▸ Information supplied:
────────

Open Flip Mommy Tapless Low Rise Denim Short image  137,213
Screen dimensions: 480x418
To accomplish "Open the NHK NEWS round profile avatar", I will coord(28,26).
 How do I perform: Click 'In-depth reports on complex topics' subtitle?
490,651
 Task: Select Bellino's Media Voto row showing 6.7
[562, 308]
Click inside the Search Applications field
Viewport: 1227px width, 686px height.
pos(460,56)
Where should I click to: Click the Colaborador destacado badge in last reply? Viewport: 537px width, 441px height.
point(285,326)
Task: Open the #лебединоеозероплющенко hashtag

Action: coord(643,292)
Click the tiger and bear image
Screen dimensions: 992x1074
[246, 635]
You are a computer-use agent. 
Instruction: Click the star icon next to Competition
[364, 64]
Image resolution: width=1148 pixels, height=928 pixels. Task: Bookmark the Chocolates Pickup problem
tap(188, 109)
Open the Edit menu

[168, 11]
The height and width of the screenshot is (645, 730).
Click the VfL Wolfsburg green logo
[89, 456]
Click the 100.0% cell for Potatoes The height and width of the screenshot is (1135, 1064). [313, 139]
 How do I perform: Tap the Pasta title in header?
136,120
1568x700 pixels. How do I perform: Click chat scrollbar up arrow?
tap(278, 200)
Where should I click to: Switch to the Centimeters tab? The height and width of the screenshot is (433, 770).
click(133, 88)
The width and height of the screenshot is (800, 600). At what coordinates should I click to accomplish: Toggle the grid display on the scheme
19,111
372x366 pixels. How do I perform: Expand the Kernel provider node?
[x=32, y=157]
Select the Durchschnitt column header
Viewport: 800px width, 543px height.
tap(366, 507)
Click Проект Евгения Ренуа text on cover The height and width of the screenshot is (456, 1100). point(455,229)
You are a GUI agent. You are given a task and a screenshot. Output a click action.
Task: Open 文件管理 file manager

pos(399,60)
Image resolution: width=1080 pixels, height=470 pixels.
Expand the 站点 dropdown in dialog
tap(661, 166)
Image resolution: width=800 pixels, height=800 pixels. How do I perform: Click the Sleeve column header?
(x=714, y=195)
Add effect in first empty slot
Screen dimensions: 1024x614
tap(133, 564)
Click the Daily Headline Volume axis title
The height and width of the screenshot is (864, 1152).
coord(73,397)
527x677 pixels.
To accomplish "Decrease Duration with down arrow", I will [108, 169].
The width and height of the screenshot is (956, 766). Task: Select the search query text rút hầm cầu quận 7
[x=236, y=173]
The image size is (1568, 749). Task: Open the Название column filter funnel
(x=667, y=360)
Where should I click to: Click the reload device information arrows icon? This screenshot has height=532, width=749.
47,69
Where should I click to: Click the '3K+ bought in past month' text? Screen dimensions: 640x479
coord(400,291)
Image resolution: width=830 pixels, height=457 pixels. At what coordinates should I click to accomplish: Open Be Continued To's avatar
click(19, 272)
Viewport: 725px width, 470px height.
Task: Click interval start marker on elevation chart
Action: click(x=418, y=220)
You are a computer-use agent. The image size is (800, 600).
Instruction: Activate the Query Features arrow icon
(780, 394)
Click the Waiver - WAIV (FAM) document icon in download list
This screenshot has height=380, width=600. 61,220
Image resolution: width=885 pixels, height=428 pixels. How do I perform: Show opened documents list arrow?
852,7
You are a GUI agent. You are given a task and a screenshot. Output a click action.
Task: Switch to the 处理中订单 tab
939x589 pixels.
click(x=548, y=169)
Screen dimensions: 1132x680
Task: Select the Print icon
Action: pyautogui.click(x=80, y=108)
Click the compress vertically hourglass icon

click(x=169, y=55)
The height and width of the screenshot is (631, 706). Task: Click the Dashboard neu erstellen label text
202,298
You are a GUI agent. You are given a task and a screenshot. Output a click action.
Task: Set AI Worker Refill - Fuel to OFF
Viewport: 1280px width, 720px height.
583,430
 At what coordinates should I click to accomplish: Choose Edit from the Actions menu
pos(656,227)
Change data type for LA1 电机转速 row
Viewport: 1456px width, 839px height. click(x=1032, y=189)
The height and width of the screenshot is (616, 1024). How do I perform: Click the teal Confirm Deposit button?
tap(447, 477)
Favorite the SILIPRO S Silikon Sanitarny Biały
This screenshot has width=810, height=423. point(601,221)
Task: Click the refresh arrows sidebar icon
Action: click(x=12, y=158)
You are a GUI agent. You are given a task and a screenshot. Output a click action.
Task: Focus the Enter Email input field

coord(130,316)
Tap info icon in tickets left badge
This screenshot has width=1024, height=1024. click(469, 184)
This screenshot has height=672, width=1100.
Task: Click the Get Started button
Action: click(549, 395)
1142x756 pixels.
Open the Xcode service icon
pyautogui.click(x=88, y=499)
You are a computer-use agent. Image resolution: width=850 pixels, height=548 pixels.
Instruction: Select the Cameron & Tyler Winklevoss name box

────────

▸ Directions for this task:
In the material above, find every line with the word "computer" and show it.

▸ Answer space:
You are a computer-use agent. 
You are a computer-use agent. The image size is (800, 600).
You are a computer-use agent. Image resolution: width=850 pixels, height=548 pixels.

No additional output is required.